■ **MATERIAL SUPPLIED**:

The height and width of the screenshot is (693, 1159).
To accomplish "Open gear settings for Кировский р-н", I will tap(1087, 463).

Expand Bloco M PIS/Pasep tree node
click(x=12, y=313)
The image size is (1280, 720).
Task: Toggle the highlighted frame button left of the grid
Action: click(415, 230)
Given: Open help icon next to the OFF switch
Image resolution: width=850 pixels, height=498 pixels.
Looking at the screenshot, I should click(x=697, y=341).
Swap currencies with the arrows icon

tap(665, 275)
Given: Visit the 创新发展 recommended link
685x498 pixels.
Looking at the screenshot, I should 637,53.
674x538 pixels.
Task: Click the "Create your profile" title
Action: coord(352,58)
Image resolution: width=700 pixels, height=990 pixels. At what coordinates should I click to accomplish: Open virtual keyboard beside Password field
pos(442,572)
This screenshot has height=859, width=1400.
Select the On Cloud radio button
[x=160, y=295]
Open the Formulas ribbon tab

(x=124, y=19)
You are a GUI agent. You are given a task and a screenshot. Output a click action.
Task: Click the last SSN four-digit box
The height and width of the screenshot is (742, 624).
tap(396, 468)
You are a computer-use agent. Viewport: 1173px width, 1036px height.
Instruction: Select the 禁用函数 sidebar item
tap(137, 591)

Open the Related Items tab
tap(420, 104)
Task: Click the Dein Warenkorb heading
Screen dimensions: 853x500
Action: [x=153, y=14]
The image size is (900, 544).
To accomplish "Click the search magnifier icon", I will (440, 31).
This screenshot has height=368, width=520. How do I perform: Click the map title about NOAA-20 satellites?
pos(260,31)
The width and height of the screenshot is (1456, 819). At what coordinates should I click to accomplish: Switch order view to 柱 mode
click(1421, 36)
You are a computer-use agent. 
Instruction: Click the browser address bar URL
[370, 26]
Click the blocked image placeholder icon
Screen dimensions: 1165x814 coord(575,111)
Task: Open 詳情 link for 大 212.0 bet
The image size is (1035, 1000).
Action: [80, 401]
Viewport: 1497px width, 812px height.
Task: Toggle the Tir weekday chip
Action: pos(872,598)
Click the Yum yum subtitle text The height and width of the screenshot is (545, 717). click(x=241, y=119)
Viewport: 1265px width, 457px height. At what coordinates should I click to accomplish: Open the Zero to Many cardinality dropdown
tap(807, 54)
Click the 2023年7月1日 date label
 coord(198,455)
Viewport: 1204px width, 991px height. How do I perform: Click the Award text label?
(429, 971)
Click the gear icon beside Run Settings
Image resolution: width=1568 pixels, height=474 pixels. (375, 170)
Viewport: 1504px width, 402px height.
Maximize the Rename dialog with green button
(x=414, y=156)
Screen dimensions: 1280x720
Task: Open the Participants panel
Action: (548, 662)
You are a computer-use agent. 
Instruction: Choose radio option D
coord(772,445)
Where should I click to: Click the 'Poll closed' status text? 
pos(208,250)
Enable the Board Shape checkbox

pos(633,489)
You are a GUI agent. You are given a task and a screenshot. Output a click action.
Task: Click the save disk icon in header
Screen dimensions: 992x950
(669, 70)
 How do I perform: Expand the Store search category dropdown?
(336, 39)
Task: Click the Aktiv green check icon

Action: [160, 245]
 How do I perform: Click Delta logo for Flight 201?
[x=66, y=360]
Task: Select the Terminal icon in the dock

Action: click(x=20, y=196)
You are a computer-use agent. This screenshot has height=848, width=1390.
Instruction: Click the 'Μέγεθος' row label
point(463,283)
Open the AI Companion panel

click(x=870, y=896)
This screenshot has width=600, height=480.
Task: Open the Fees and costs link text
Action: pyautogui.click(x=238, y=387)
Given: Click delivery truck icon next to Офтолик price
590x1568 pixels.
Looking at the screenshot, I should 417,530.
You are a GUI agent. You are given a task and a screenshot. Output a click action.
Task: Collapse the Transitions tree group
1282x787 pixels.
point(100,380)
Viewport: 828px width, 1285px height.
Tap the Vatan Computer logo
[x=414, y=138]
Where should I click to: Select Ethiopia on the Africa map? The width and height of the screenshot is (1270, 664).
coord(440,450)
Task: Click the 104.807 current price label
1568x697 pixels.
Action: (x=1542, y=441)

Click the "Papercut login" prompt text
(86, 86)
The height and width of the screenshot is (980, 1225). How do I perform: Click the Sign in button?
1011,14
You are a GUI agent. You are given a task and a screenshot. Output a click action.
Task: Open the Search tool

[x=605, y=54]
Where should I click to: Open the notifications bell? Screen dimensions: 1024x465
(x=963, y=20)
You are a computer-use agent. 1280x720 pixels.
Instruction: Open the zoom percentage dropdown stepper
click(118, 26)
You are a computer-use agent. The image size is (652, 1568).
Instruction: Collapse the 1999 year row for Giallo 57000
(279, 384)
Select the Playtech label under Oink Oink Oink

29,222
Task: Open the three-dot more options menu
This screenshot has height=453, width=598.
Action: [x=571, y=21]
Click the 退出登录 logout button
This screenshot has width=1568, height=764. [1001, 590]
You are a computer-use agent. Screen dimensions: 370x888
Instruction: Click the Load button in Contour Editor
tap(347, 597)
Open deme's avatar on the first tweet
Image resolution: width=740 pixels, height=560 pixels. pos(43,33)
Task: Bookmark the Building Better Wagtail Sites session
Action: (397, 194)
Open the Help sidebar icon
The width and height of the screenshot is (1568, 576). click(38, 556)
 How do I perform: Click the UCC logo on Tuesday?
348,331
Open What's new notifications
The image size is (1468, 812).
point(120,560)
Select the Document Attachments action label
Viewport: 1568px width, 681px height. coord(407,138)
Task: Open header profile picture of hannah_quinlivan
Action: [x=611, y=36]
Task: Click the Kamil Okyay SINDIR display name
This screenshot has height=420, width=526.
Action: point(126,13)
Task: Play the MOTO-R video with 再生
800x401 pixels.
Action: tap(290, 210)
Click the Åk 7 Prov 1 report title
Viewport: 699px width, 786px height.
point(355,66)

■ **BRIEF**: The whole listing above is to be restated word for word.

■ **TASK SOLUTION**:
The height and width of the screenshot is (693, 1159).
To accomplish "Open gear settings for Кировский р-н", I will tap(1087, 463).

Expand Bloco M PIS/Pasep tree node
click(x=12, y=313)
The image size is (1280, 720).
Task: Toggle the highlighted frame button left of the grid
Action: click(415, 230)
Given: Open help icon next to the OFF switch
Image resolution: width=850 pixels, height=498 pixels.
Looking at the screenshot, I should click(x=697, y=341).
Swap currencies with the arrows icon

tap(665, 275)
Given: Visit the 创新发展 recommended link
685x498 pixels.
Looking at the screenshot, I should 637,53.
674x538 pixels.
Task: Click the "Create your profile" title
Action: coord(352,58)
Image resolution: width=700 pixels, height=990 pixels. At what coordinates should I click to accomplish: Open virtual keyboard beside Password field
pos(442,572)
This screenshot has height=859, width=1400.
Select the On Cloud radio button
[x=160, y=295]
Open the Formulas ribbon tab

(x=124, y=19)
You are a GUI agent. You are given a task and a screenshot. Output a click action.
Task: Click the last SSN four-digit box
The height and width of the screenshot is (742, 624).
tap(396, 468)
You are a computer-use agent. Viewport: 1173px width, 1036px height.
Instruction: Select the 禁用函数 sidebar item
tap(137, 591)

Open the Related Items tab
tap(420, 104)
Task: Click the Dein Warenkorb heading
Screen dimensions: 853x500
Action: [x=153, y=14]
The image size is (900, 544).
To accomplish "Click the search magnifier icon", I will (440, 31).
This screenshot has height=368, width=520. How do I perform: Click the map title about NOAA-20 satellites?
pos(260,31)
The width and height of the screenshot is (1456, 819). At what coordinates should I click to accomplish: Switch order view to 柱 mode
click(1421, 36)
You are a computer-use agent. 
Instruction: Click the browser address bar URL
[370, 26]
Click the blocked image placeholder icon
Screen dimensions: 1165x814 coord(575,111)
Task: Open 詳情 link for 大 212.0 bet
The image size is (1035, 1000).
Action: [80, 401]
Viewport: 1497px width, 812px height.
Task: Toggle the Tir weekday chip
Action: pos(872,598)
Click the Yum yum subtitle text The height and width of the screenshot is (545, 717). click(x=241, y=119)
Viewport: 1265px width, 457px height. At what coordinates should I click to accomplish: Open the Zero to Many cardinality dropdown
tap(807, 54)
Click the 2023年7月1日 date label
 coord(198,455)
Viewport: 1204px width, 991px height. How do I perform: Click the Award text label?
(429, 971)
Click the gear icon beside Run Settings
Image resolution: width=1568 pixels, height=474 pixels. (375, 170)
Viewport: 1504px width, 402px height.
Maximize the Rename dialog with green button
(x=414, y=156)
Screen dimensions: 1280x720
Task: Open the Participants panel
Action: (548, 662)
You are a computer-use agent. 
Instruction: Choose radio option D
coord(772,445)
Where should I click to: Click the 'Poll closed' status text? 
pos(208,250)
Enable the Board Shape checkbox

pos(633,489)
You are a GUI agent. You are given a task and a screenshot. Output a click action.
Task: Click the save disk icon in header
Screen dimensions: 992x950
(669, 70)
 How do I perform: Expand the Store search category dropdown?
(336, 39)
Task: Click the Aktiv green check icon

Action: [160, 245]
 How do I perform: Click Delta logo for Flight 201?
[x=66, y=360]
Task: Select the Terminal icon in the dock

Action: click(x=20, y=196)
You are a computer-use agent. This screenshot has height=848, width=1390.
Instruction: Click the 'Μέγεθος' row label
point(463,283)
Open the AI Companion panel

click(x=870, y=896)
This screenshot has width=600, height=480.
Task: Open the Fees and costs link text
Action: pyautogui.click(x=238, y=387)
Given: Click delivery truck icon next to Офтолик price
590x1568 pixels.
Looking at the screenshot, I should 417,530.
You are a GUI agent. You are given a task and a screenshot. Output a click action.
Task: Collapse the Transitions tree group
1282x787 pixels.
point(100,380)
Viewport: 828px width, 1285px height.
Tap the Vatan Computer logo
[x=414, y=138]
Where should I click to: Select Ethiopia on the Africa map? The width and height of the screenshot is (1270, 664).
coord(440,450)
Task: Click the 104.807 current price label
1568x697 pixels.
Action: (x=1542, y=441)

Click the "Papercut login" prompt text
(86, 86)
The height and width of the screenshot is (980, 1225). How do I perform: Click the Sign in button?
1011,14
You are a GUI agent. You are given a task and a screenshot. Output a click action.
Task: Open the Search tool

[x=605, y=54]
Where should I click to: Open the notifications bell? Screen dimensions: 1024x465
(x=963, y=20)
You are a computer-use agent. 1280x720 pixels.
Instruction: Open the zoom percentage dropdown stepper
click(118, 26)
You are a computer-use agent. The image size is (652, 1568).
Instruction: Collapse the 1999 year row for Giallo 57000
(279, 384)
Select the Playtech label under Oink Oink Oink

29,222
Task: Open the three-dot more options menu
This screenshot has height=453, width=598.
Action: [x=571, y=21]
Click the 退出登录 logout button
This screenshot has width=1568, height=764. [1001, 590]
You are a computer-use agent. Screen dimensions: 370x888
Instruction: Click the Load button in Contour Editor
tap(347, 597)
Open deme's avatar on the first tweet
Image resolution: width=740 pixels, height=560 pixels. pos(43,33)
Task: Bookmark the Building Better Wagtail Sites session
Action: (397, 194)
Open the Help sidebar icon
The width and height of the screenshot is (1568, 576). click(38, 556)
 How do I perform: Click the UCC logo on Tuesday?
348,331
Open What's new notifications
The image size is (1468, 812).
point(120,560)
Select the Document Attachments action label
Viewport: 1568px width, 681px height. coord(407,138)
Task: Open header profile picture of hannah_quinlivan
Action: [x=611, y=36]
Task: Click the Kamil Okyay SINDIR display name
This screenshot has height=420, width=526.
Action: point(126,13)
Task: Play the MOTO-R video with 再生
800x401 pixels.
Action: tap(290, 210)
Click the Åk 7 Prov 1 report title
Viewport: 699px width, 786px height.
point(355,66)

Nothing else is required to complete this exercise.